For each portfolio I want to model the difference in risk adjusted returns (so mean (r_1)/ sd (r_1) - mean (r_2) / sd (r_2)) and this difference is then drawn from a parent distribution. This is my model code:

data {
int<lower=1> N; // Number of periods
int<lower=1> M; // Number of pairs of portfolios
int index [N * M];
vector [2] rets [N * M];
}
parameters {
real pop_mu; // Population mean
real<lower=0> pop_sigma; // Population sd
vector [M] mu1 ;
vector<lower=0> [2] sigma[M] ; // 2 groups
vector<lower=0, upper=1> [M] r ;
real diff [M];
}
transformed parameters {
cov_matrix [2] T [M];
vector [2] mu [M];
for (m in 1:M) {
real mu2; // Temporary variable
mu2 = (diff [m] + mu1 [m] / sigma [m, 1]) * sigma [m, 2];
mu [m, 1] = mu1 [m];
mu [m, 2] = mu2;
T [m, 1, 1] = square (sigma [m, 1]);
T [m, 2, 2] = square (sigma [m, 2]);
T [m, 1, 2] = r [m] * sigma [m, 1] * sigma [m, 2];
T [m, 2, 1] = T [m, 1, 2];
}
}
model {
diff ~ normal (pop_mu, pop_sigma);
pop_mu ~ normal (0.0, 1.0/12.0);
pop_sigma ~ gamma (6.0, 150.0);
r ~ uniform (0, 1);
mu1 ~ normal (0, 0.04);
for (m in 1:M)
sigma [m] ~ normal (0, 0.04);
for (m in 1:M)
for (n in 1:N)
rets [(m - 1) * N + n] ~ multi_normal (mu [index [(m - 1) * N + n]], T [index [(m - 1) * N + n]]);
}
generated quantities {
real diff_ppc [10]; // How many of these do I need?
for (n in 1:10)
diff_ppc [n] = normal_rng (pop_mu, pop_sigma);
}

This runs for a simply generated test set where (say) M is 10 but when I try to run with M = 48 (and N = 240) I get nothing really happening.
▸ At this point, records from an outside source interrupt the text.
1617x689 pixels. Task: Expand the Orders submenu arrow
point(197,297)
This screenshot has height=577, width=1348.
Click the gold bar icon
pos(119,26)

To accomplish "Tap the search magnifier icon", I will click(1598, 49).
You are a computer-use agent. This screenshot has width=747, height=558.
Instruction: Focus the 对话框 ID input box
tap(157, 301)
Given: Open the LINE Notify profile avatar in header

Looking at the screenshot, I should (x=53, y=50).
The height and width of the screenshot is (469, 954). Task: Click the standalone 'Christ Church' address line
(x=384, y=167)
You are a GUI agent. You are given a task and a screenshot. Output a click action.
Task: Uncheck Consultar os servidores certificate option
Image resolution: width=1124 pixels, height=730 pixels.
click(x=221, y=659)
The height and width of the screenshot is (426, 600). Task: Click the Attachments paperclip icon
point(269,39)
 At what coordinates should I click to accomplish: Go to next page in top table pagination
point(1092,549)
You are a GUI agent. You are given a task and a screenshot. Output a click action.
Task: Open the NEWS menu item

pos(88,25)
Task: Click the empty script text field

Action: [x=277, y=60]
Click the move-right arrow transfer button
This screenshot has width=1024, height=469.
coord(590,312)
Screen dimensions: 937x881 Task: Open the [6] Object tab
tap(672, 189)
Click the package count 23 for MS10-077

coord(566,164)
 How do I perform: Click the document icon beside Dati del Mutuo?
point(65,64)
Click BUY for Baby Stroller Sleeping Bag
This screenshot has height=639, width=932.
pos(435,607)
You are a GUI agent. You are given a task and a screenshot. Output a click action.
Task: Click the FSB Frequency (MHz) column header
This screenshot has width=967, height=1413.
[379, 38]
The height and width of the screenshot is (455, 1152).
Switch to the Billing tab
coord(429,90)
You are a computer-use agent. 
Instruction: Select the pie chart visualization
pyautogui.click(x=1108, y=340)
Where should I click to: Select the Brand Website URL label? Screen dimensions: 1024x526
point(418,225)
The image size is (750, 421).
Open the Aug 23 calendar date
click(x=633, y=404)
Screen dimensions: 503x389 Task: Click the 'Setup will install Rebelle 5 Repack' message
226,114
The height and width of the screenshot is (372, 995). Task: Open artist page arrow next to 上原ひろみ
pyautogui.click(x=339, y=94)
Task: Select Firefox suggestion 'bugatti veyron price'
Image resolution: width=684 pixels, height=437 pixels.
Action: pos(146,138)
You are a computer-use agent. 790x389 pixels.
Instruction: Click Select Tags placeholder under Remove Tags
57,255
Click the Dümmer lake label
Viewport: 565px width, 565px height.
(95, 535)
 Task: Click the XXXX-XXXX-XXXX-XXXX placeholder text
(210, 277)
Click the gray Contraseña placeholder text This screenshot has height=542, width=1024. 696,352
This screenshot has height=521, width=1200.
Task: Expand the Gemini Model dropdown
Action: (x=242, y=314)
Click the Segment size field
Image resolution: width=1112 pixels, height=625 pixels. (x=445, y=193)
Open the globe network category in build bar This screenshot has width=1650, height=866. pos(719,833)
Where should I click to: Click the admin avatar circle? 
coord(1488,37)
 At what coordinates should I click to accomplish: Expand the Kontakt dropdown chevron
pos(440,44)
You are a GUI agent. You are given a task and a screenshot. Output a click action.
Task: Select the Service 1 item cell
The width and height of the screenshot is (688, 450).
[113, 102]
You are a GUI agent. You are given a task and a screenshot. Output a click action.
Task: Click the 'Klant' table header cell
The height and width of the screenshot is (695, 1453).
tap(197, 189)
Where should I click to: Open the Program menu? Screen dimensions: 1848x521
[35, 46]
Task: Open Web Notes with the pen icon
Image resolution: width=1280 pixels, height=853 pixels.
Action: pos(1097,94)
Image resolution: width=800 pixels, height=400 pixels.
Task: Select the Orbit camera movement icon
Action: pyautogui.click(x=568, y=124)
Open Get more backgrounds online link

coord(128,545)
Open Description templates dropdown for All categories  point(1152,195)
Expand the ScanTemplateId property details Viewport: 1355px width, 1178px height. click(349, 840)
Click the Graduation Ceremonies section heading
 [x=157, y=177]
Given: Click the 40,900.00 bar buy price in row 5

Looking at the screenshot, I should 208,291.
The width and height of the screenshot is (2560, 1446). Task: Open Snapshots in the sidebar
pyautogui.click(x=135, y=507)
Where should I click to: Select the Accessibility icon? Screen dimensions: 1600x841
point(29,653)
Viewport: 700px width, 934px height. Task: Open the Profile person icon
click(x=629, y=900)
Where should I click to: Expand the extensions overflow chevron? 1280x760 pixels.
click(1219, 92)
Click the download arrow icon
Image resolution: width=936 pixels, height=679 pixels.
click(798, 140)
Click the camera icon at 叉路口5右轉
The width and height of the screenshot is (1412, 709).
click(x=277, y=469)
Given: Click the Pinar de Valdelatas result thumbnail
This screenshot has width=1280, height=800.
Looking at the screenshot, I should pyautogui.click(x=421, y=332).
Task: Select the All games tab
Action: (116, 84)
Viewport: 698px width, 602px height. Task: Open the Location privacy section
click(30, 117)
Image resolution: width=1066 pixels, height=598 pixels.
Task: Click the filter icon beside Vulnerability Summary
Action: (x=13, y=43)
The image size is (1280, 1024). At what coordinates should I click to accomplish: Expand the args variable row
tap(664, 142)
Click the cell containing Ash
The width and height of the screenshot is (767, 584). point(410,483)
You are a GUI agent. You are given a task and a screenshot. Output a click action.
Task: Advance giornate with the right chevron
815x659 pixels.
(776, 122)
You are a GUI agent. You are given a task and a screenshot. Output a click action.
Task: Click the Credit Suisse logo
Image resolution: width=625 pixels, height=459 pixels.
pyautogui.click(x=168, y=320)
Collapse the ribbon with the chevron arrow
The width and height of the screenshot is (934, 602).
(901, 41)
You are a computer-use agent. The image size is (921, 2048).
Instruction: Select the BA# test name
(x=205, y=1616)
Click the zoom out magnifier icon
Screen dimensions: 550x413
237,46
So have I set the code up wrong? Is there a better way to do this?

I ran with some real data but only for 1 chain / 300 iterations / 150 draws. n_eff varies from 150 (yay) down to 33 for some of the sigma parameters. There don’t seem to be any divergences though.

Looking at the traceplots the pop_mu and pop_sigma seem to converge after around 50 draws.

The correlation parameters seem to be noisier - given I know they are going to be positive would a beta prior (as opposed to a uniform one) help?

Certainly could change things. Since you’re estimating correlations, have you checked out the LKJ priors in the reference manual?

In terms of just computing speed, you might try to rewrite:

for (m in 1:M)
for (n in 1:N)
rets [(m - 1) * N + n] ~ multi_normal (mu [index [(m - 1) * N + n]], T [index [(m - 1) * N + n]]);

as

for (m in 1:M)
rets[starts[m]:ends[m]] ~ multi_normal_cholesky (mu[m]], cholesky_of_T[m]);

where rets has been sorted so that all the m == 1, m == 2, etc. elements are grouped together, starts/ends are length M integer arrays of the start and finish indices of those groups, and cholesky_of_T is the Cholesky factor of your covariance (which since you’re constructing a 2x2 manually you can probably get without too much trouble).

But I’d focus on getting the parameterization right first.

Do you see any super correlated parameters in the posterior? This can suggest a reparameterization could help things. When you run with a bigger dataset do you get divergences or low Neffs?

Thank you for the code suggestion - on a smaller data set that halved the run time (after a brief bit of algebra to calculate the cholesky of a 2x2 covariance matrix!). No, there aren’t any divergences, and n_eff doesn’t look dreadful. There’s nothing “odd” about the data - I think it’s just an issue of computing time. Sticking it on a 20 core Linux box also helped (actually slower than my PC but I can run more chains so get more samples overall).

Yeah and a follow up to Andrew, if you ended up using the LKJ prior, there’s a version (lkj_corr_cholesky) that works directly on a Cholesky factor (so you don’t have to do the decomposition yourself and it’s faster).

I think this should be lower = -1, as it’s a correlation.

Even if you believe all the true values are positive, uncertainty can place mass at the boundary at 0, which will then bias the posterior means in a positive direction.

We generally recommend using our LKJ priors on correlation matrices and then scaling. You can do it all in matrix operations and then just push it straight into the multi_normal_cholesky parameterization.

I’m not sure what you’re suggesting here. Our LKJ priors only have support over correlation matrices, not full covariance matrices.